梅雨の季節になると、街中のティッシュ配りが、時折、うちわを配りはじめる。表の柄は、銀行やスーパーの宣伝だったり、イベントの告知やパチンコ屋の広告だが、節電にもなるし、なによりこの蒸し暑い時期、重宝に使わせてもらっている。

最近のうちわの骨はプラスチックだが、昔は竹だったな…と思い返し、調べてみると、日本三大うちわとして京うちわ、丸亀うちわ、房州うちわという産地が見つかった。ほかにも、岐阜うちわ、三重県の日永うちわなど、日本各地に、伝統的なうちわがあることがわかった。

うちわの歴史は古く、古代中国やエジプトの壁画にも描かれているそうだ。日本では、弥生時代の古墳から出土したものもあり、正倉院には中国から伝わった「唐扇」が納められている。日本のうちわは、高松塚古墳の壁画に描かれた「翳(さしば)」が原形と言われ、そうしたものが時代とともに変化して、今のような形になったのは室町時代末だという。
江戸時代には庶民の生活にも浸透し、明治時代には広告を入れて配布されるようになったそうだ。

前述した岐阜うちわに惹かれたのは、長良川の鵜飼の観光客向けの土産品として作られたのが起源とされていること。三重県の日永うちわも伊勢参りの土産物として人気だったそうだから、観光とうちわの相性はそもそも良いのだと思う。中でも、蒸し暑い夏の夜、鵜飼見物にきた客たちが、うちわで涼みながら川沿いで鵜飼を楽しむ様子が思い浮かぶ。なんとも風情のあることだ。

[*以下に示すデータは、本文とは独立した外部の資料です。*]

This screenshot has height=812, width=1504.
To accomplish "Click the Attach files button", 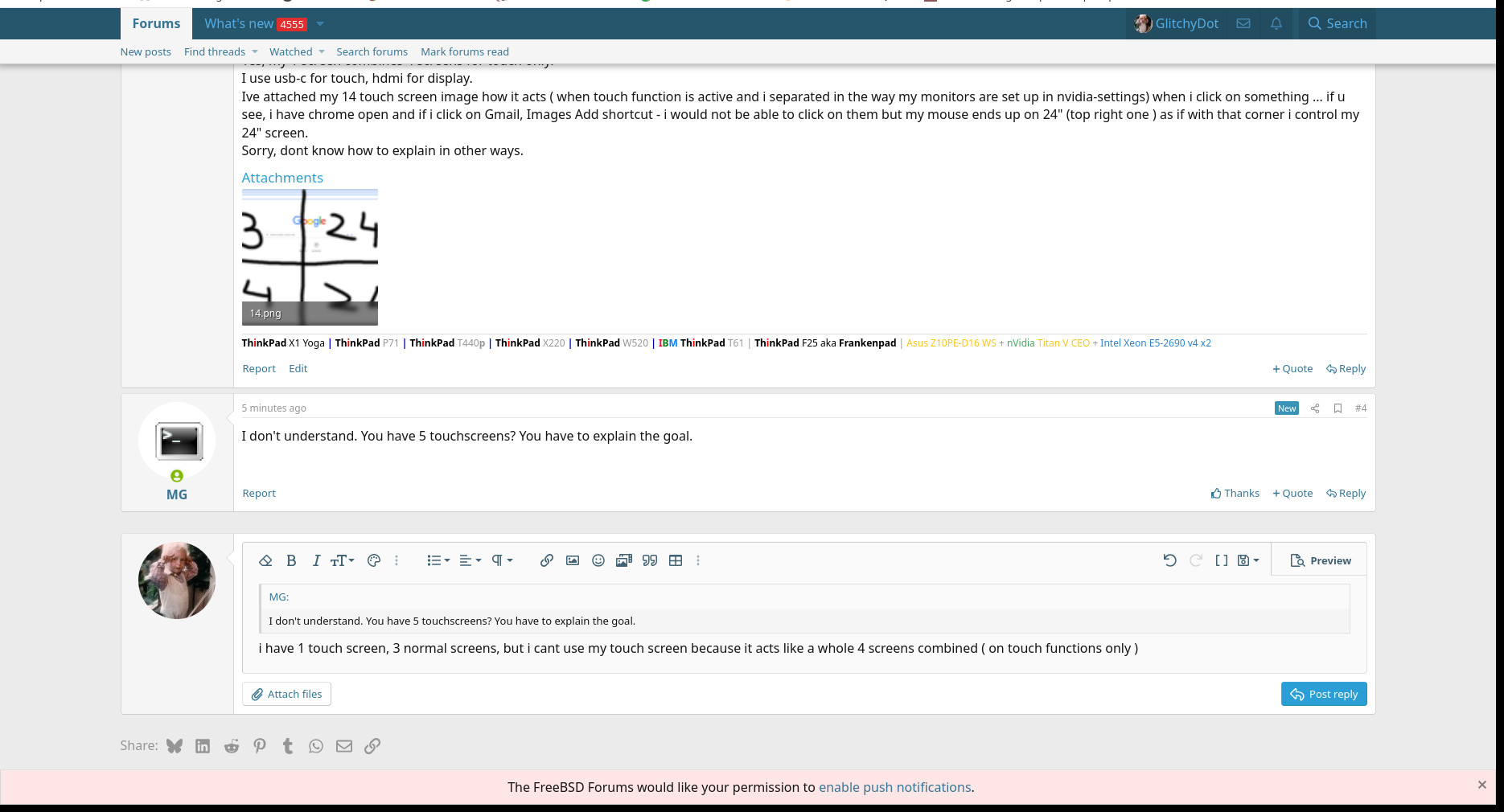I will (x=286, y=694).
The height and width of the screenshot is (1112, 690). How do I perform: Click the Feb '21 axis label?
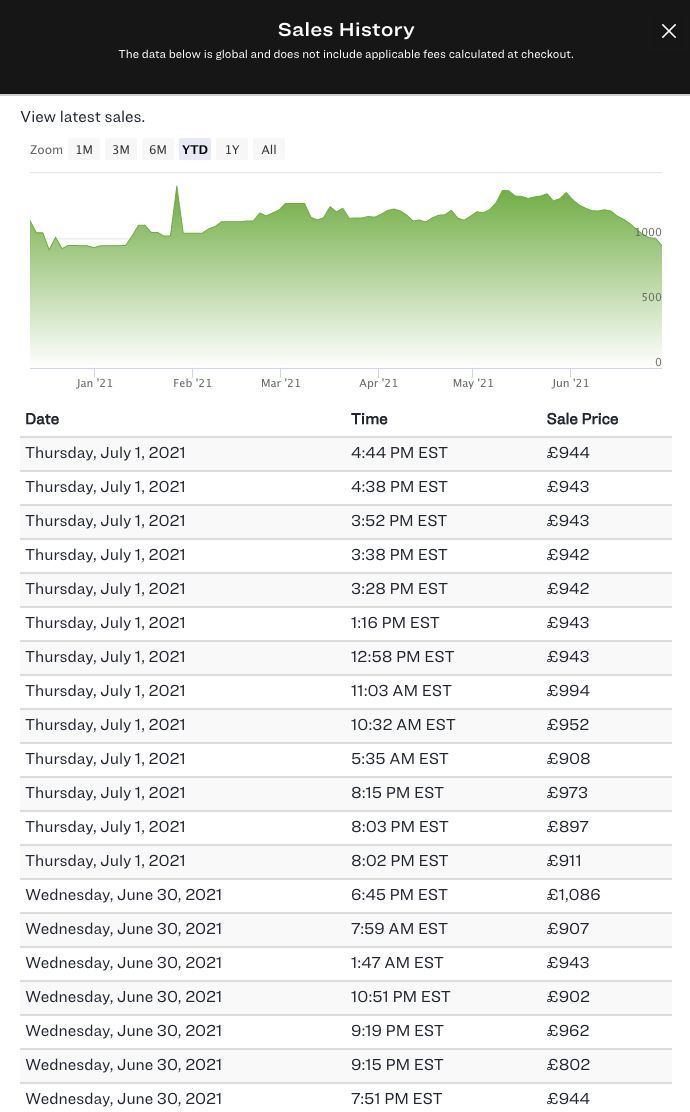pyautogui.click(x=192, y=383)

岐阜県でうちわ作りが栄えたのは、良質な材料に恵まれていたこともある。うちわの素材は、竹と和紙だが、四方を山で囲まれる岐阜は山のすそ野に良質な竹が群生し、美濃和紙の問屋も栄えていたので、うちわの加工も盛んに行われた。江戸期には特産品となり、明治時代には年間140万本も作られていたという。1992年には岐阜県郷土工芸品に指定されている。

ところが、いまでは手作りの岐阜うちわ専業は、鵜飼観覧船のりばから西へ続く、格子戸のある昔ながらの古い街並みの川原町でいまも営業を続ける「住井冨次郎商店」一軒になってしまったそうだ。